Bristol Uni should clean up its clinical trial registries by publishing 2 trials

[Dolphin]

Bristol University should start cleaning up its clinical trial registries by publishing two psychosocial intervention studies
September 15, 2017
James C Coyne chronic fatigue syndrome, clinical trials, evidence-based practice, Freedom of Information, ME/CFS, PACE, quackery, Uncategorized
Tags: SMILE trial, Esther Crawley, Phil Parker, Lightning Process, University of Bristol, MAGENTA trial

https://jcoynester.wordpress.com/20...hosocial-intervention-studies/comment-page-1/

 

[Barry53]

Thank goodness, a breath of fresh air.

 

[Orla]

This is great, my favourite quotes from Coyne:

On the Early Intervention in Fatigue study:

"Note that the primary outcomes are not patient clinical outcomes, i.e., whether patients benefited from being assigned to active treatment versus control. The study was explicitly described as a feasibility and acceptability study.

Psychotherapy studies are commonly described in the literature as pilot and feasibility studies, mainly to escape the criticism that the study was small and underpowered.

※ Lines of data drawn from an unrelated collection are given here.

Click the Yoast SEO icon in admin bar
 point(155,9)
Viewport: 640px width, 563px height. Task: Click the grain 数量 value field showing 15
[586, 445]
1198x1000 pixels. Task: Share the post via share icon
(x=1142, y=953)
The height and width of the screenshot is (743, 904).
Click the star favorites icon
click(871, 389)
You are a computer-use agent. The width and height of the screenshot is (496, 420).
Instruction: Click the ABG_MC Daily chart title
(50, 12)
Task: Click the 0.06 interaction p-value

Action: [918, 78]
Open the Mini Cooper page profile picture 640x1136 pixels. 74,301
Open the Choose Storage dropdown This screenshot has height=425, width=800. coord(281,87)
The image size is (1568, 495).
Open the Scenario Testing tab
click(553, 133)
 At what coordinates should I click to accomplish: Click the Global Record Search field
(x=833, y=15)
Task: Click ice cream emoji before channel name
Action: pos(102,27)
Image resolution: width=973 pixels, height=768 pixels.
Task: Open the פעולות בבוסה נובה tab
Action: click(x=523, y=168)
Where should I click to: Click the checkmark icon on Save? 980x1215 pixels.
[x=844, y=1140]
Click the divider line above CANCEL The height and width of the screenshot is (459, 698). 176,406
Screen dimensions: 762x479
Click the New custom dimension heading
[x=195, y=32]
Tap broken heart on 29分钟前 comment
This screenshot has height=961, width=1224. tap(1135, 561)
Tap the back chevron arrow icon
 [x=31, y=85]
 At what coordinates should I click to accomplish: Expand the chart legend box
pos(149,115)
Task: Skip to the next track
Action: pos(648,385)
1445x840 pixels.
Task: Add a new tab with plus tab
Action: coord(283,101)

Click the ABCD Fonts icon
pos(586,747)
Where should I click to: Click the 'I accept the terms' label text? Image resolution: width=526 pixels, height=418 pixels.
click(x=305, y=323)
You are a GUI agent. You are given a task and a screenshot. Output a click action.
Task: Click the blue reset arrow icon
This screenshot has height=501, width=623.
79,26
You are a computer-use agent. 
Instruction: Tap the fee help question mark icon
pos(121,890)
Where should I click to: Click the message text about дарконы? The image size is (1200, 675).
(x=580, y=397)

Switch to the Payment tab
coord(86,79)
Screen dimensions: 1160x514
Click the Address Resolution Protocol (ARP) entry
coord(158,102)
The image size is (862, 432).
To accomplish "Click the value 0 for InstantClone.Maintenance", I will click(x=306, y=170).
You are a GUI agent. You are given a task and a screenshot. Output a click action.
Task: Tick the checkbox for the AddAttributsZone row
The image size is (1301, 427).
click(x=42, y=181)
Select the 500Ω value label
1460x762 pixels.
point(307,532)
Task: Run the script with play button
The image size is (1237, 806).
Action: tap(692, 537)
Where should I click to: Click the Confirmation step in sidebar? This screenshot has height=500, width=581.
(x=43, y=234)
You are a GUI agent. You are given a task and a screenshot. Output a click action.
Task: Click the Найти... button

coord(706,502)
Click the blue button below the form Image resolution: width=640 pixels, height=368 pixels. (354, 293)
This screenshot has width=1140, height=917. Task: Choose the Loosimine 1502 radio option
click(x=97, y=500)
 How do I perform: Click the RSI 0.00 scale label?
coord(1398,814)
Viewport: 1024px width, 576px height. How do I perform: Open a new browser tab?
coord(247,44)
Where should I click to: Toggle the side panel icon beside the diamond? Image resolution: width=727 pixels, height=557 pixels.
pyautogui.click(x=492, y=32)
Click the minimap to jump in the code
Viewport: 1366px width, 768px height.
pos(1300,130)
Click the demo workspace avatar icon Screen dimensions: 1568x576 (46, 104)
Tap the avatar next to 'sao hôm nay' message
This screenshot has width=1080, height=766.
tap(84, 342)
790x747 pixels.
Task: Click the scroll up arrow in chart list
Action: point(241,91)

But, if so, effect sizes for patient outcomes should be presented because they are likely to be exaggerated and not generalizable to what would occur in a larger, better controlled study or in routine practice.

I wonder if the consent forms provided to patients indicated that the investigators were not interested in whether they benefited from treatment."

[about the SMILE trial - the Lightening Process trial]

"So, at a time when other evaluations of interventions for ME/CFS were undergoing coordinated switching of outrcomes because of null findings from the FINE trial with the original scoring, the SMILE trial seems to have switched outcomes as well."

"This is an exceedingly weak rationale for inflicting a quack treatment on unsuspecting children. Ethically, there must be a scientific rationale for exposing children to an unproven treatment that might be ineffective or even harmful."

"The Advertising Standards Authority (ASA) guidance has ruled that LP cannot be advertised as a treatment...
Yet, the information sheet for the trial is describing it as a treatment to patients.

The materials patients must read as part of participating in the trial reek of pseudoscientific misinformation."

 

[Dolphin]

https://twitter.com/i/web/status/909144076989149189

 

[Demepivo]

A reminder of who the real opponents are...Not others on an internet forum...

 

[Hilary]

I've done the LP - it was garbage and, in my view, not suitable for people who genuinely have ME.